This impression could scarcely be further from the truth. Politicians are quite honest, and they usually try to keep their campaign promises. On average, about 2/3 of campaign promises are kept. Most of those that aren’t are largely given up under heavy opposition, not simply ignored because they weren’t real objectives. Politicians are distrusted, while clergy are trusted—despite the fact that clergy quite literally make their entire career out of selling beliefs that are demonstrably false and in most cases outright absurd.

Along similar lines, most people seem to have an impression that democracy is largely a show, and powerful oligarchs make most of the real decisions behind the scenes—even Jimmy Carter has been saying this recently. While there is evidence that the rich have disproportionate power over politicians, this is largely only true of Republicans; and furthermore the theory that democracy is meaningless can’t explain two rather important facts:

1. Economic prosperity is strongly correlated with democracy—more strongly correlated than most economists believed until quite recently. Even the “Miracle of Chile” didn’t actually occur when Pinochet reformed the economy—it occurred in the 1990s, after Pinochet ceded power to a democratic government. Stronger democracy is also strongly linked to better education, though surprisingly has little correlation with inequality.

2. Democratic states almost never go to war with one another. Democracies go to war with non-democracies, and non-democracies go to war with one another; but with a few exceptions (and largely limited to young, unstable democracies), democracies do not go to war with other democracies.

If democracy meant nothing, and were all just a sideshow that the elites use to manipulate us, these results would simply be impossible. If voting did not actually shape policy in some fashion, policy outcomes for democracies and non-democracies would have to be identical. In fact they are wildly different, so different it’s actually kind of hard to explain. Apparently similar policies simply seem to work better when they are implemented by democracies—perhaps because in order to be passed in the first place they must have a certain amount of buy-in from the population.
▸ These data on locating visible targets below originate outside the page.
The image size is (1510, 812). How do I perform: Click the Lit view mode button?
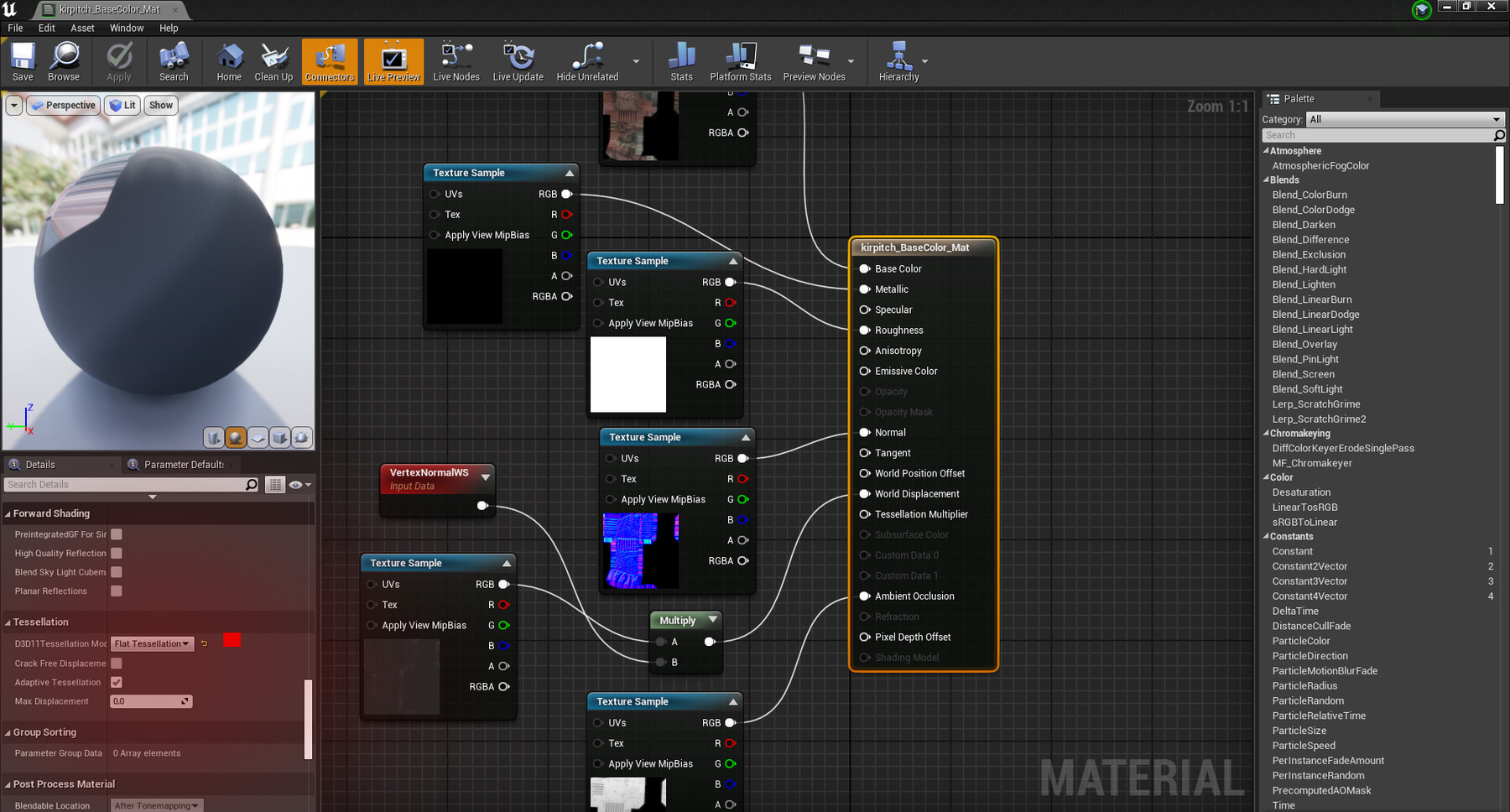coord(122,106)
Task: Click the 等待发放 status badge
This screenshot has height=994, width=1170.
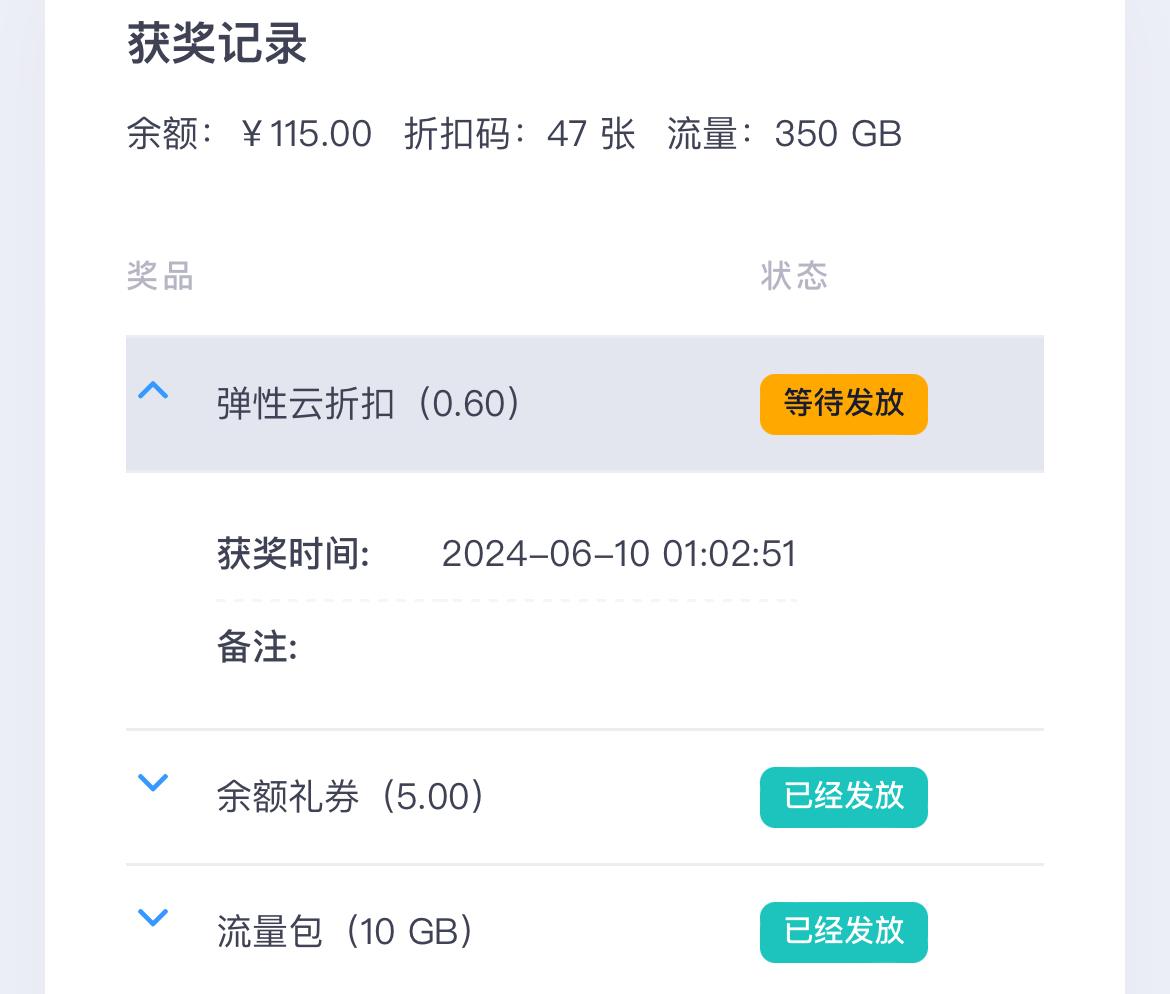Action: 843,404
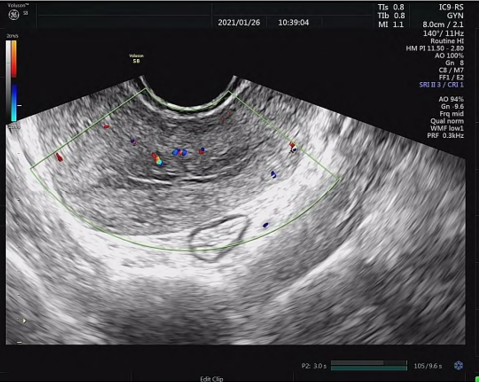Click the GYN preset label
Screen dimensions: 479x382
tap(455, 16)
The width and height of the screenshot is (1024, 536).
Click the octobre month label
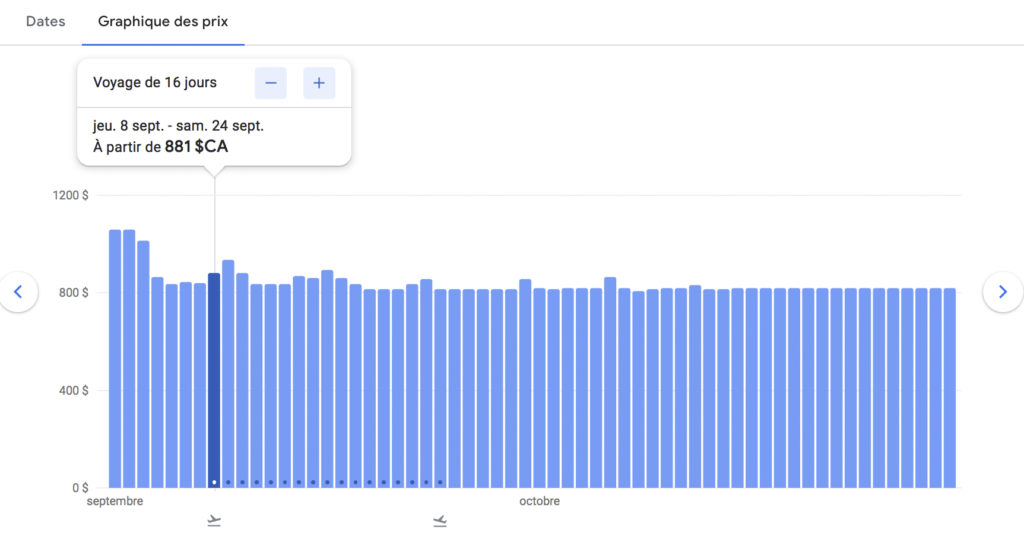(539, 501)
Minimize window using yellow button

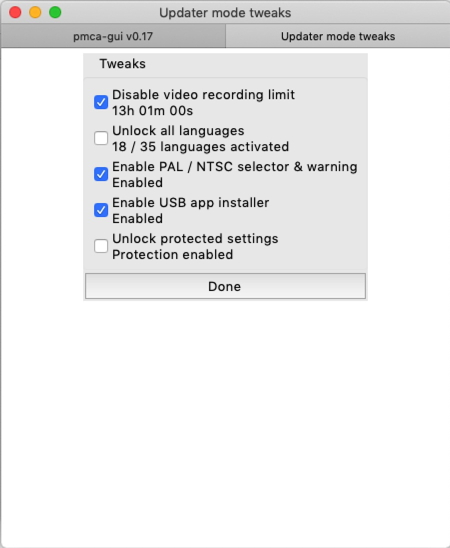click(x=35, y=13)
In fact, politicians are more honest than we’d expect them to be based on the incentives provided by elections—they seem to either be acting out of genuine altruism or to advance their reputation in other ways.

Neoclassical economic theory actually has trouble explaining why politicians are so honest—which may have something to do with the fact that politicians who were trained as neoclassical economists are more likely to be corrupt. A similar effect holds for undergraduate students in experiments. Teaching people that human beings are infinite identical psychopaths seems to make them behave a bit more like psychopaths! (Though some of this may also be selection bias: Psychopaths may find economics appealing either because the ideology justifies their behavior or because it’s a pretty lucrative field.)

Part of this false impression clearly comes from the media, and from politicians slandering each other. Hillary Clinton has an almost impeccable fact-check rating—comparable to or arguably even better than Bernie Sanders and John Kasich, both of whom have majority “Mostly True” or “True” ratings. All three are miles ahead of Donald Trump and Ted Cruz, both of whom are over 60% “Mostly False”, “False”, or “Pants on Fire” (the latter is 18% of what Donald Trump says). And yet, Hillary Clinton is widely perceived as dishonest and Donald Trump is widely perceived as “speaking his mind”. Maybe people think Trump is honest because he keeps saying he is. Or maybe it’s because he’s honest about his horrible motivations, even though he gets most of the facts wrong.

These facts should give us hope! Our votes are not meaningless, and our voices do make a difference. We are right to be obsessed with keeping our politicians honest—but it’s time we recognize that it’s working. We are doing something right. If we can figure out what it is, maybe we can do even better.The last thing we want to do right now is throw up our hands and give up.